Jeff Keeling, Associate Editor

By Jeff Keeling

What do you think? If a shepherd has a hundred sheep, and one of them has gone astray, does he not leave the ninety-nine on the mountains and go in search of the one that went astray? And if he finds it, truly I tell you, he rejoices over it more than over the ninety-nine that never went astray. So it is not the will of your Father in heaven that one of these little ones should be lost. (Matthew 18:12-14)

Upon first learning about the early successes of Washington County’s Recovery Drug Court, my thoughts turned to statistics. The annual cost to society of incarcerating people, the risks to our region’s current and future prosperity if too many working-age adults can’t be productive employees because drugs rule their lives – those 30,000-foot-view matters pretty much summed up my line of thinking.

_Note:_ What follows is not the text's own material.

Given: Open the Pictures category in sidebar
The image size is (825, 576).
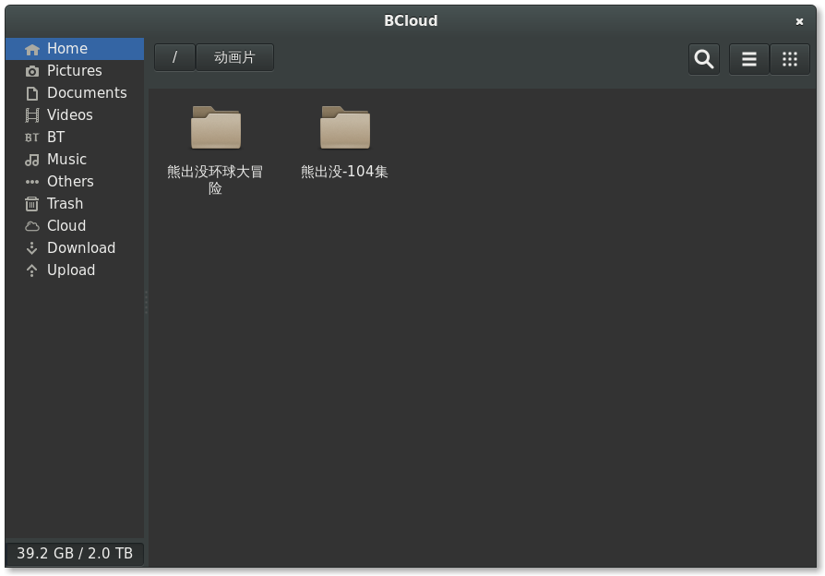Looking at the screenshot, I should [74, 71].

But in considering an article about the program (see page 1), I reached out to its director, Karen Hulsey, hoping I could interview a pending graduate. Then I spent some time Thursday with Alvis, Holly and Cooper Lowe, and boy did my thoughts turn.

Sure, Alvis Lowe’s recovery from drug addiction should help assure a productive future for the bright young man. Likewise for the court’s two other Friday graduates, Joshua Hammer and Dylan Greene. Had the men continued on their pre-Recovery Court trajectories, it’s unlikely they would have continued contributing to the tax base and helping make our community an attractive place for employers to do business.

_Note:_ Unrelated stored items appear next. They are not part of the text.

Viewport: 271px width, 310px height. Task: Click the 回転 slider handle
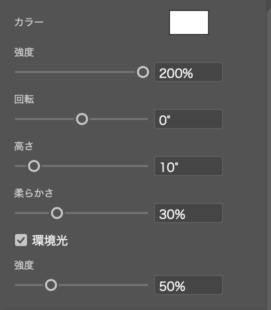click(82, 119)

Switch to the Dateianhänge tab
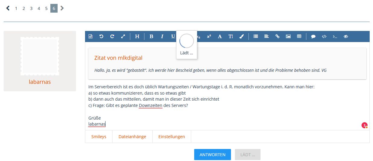(x=132, y=137)

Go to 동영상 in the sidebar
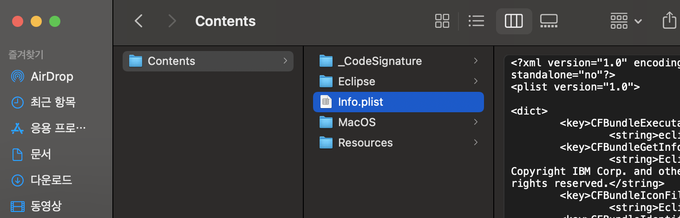tap(46, 205)
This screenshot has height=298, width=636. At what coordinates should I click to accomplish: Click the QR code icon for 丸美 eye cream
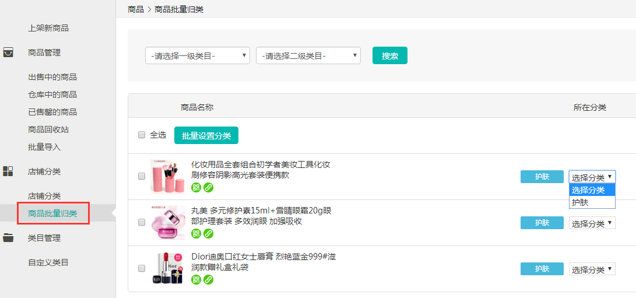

Rather, their drug dependency had them on a path to prison. They had already committed non-violent misdemeanors. As the Recovery Court’s Karen Hulsey noted Friday, the evidence shows that without help the Lowes, Hammers and Greenes of the world end up escalating in their drug use, and escalating criminally along with that.

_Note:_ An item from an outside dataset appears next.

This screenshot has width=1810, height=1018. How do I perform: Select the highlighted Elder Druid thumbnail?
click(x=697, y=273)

More than likely, the misdemeanors would have turned to felonies, and in addition to the property or physical damage they inflicted on the victims of their crimes, the men would have been a financial burden on our society as they sat in overcrowded jails and prisons.

Those are some of the societal costs that our area’s drug addiction problem creates. It is easy, for me at least, to limit my thinking to these more impersonal elements of the problem without taking stock of its more intimate nuances.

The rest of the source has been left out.